7. repeat step 4 from different mount point



Actual results:
in step 7 lock will be successfully aquired since lock held in step 3 is not yet released

Expected results:
at step 7 process should wait for the lock till the first lock is released

Additional info:

I verifed with write-behind off and add-brick to make sure that graph change is invalidating locks but graph changes preserves the lock semantics but its lost after migration.

Comment 2 Raghavendra G 2014-02-11 11:48:55 UTC
Its an existing behaviour. Rebalance process doesn't migrate the locks. Locks are migrated only by gfapi or fuse-bridge. since between steps 6 and 7 no operations are performed from client holding the lock, locks are not migrated to new brick. So, when a new process tries to acquire locks on the file which is moved to new brick, locks are granted.

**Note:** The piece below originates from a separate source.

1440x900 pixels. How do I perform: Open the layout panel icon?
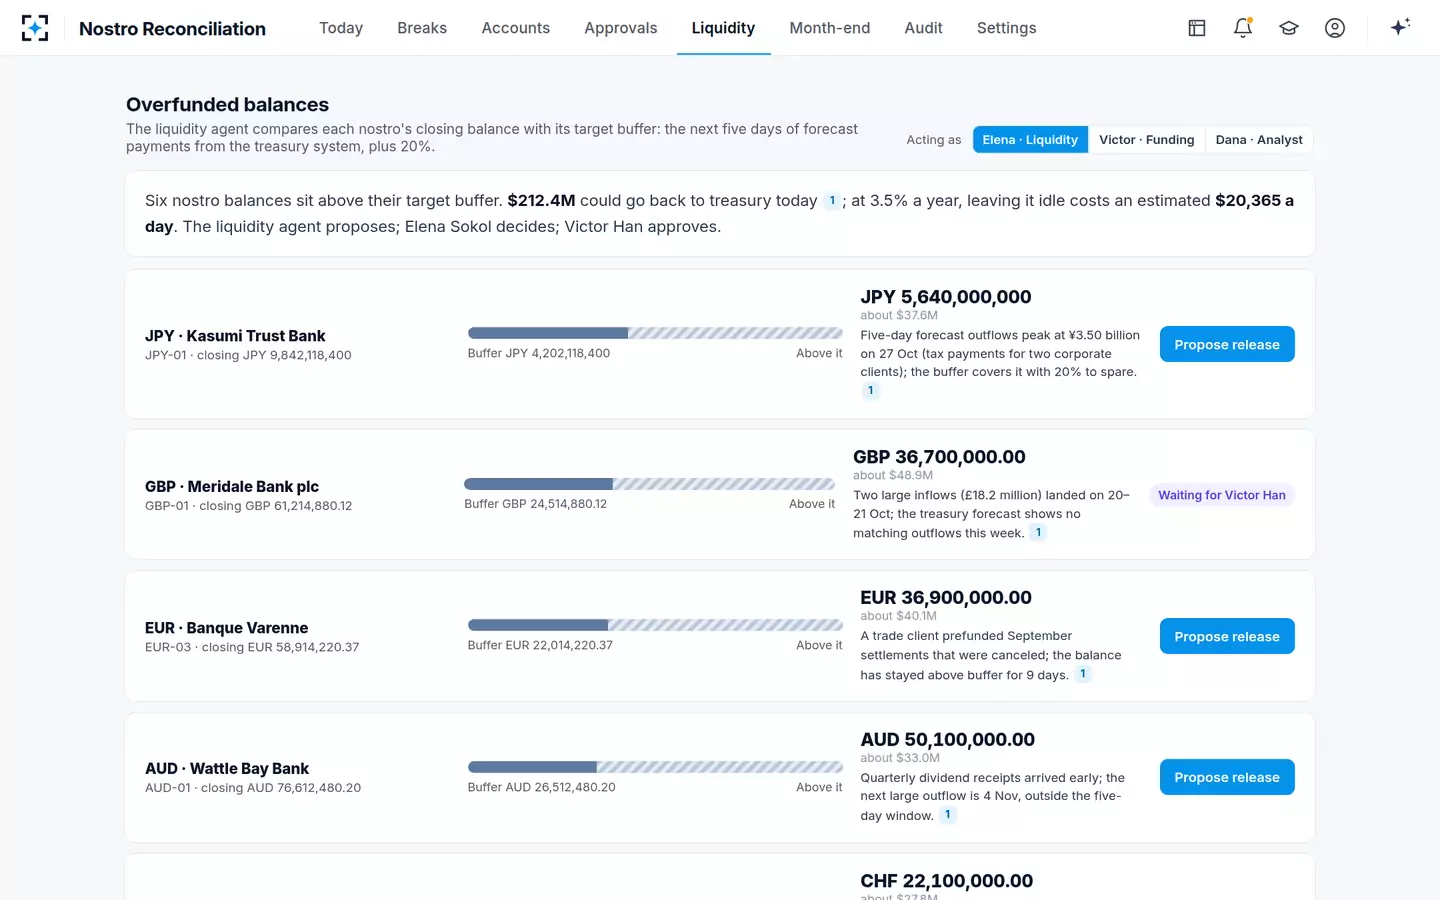(x=1197, y=28)
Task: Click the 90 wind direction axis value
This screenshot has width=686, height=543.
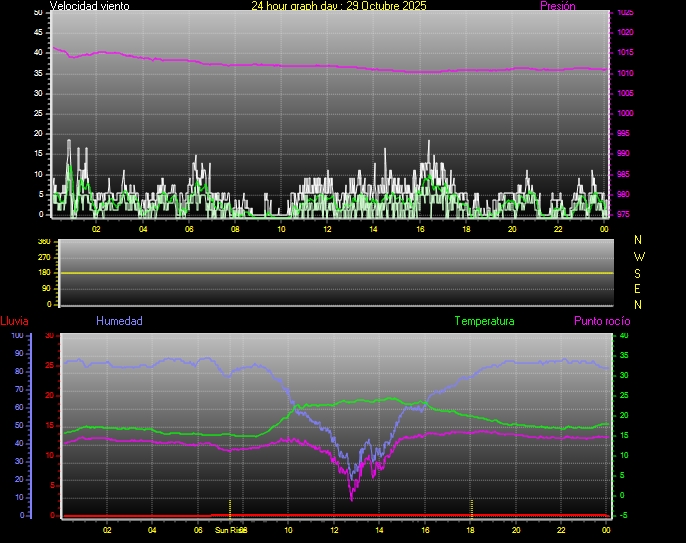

Comment 3 Raghavendra G 2014-02-12 05:24:19 UTC
The problem here is when we should migrate open fds and locks to new graph. Viewed from a single client perspective, its good enough if we do it when we get a new operation on mount point (since then there is no need). However, when locking from multiple clients is considered (such as this case), its better that we do migration ASAP (which is on receiving CHILD_UP event in gfapi/fuse-bridge). However, we need to be aware of races b/w /dev/fuse reader thread and poll thread since notifications (and hence proposed migration) are received on poll thread.

Comment 6 Susant Kumar Palai 2015-11-27 10:28:24 UTC
Cloning this bug in 3.1. To be fixed in future release.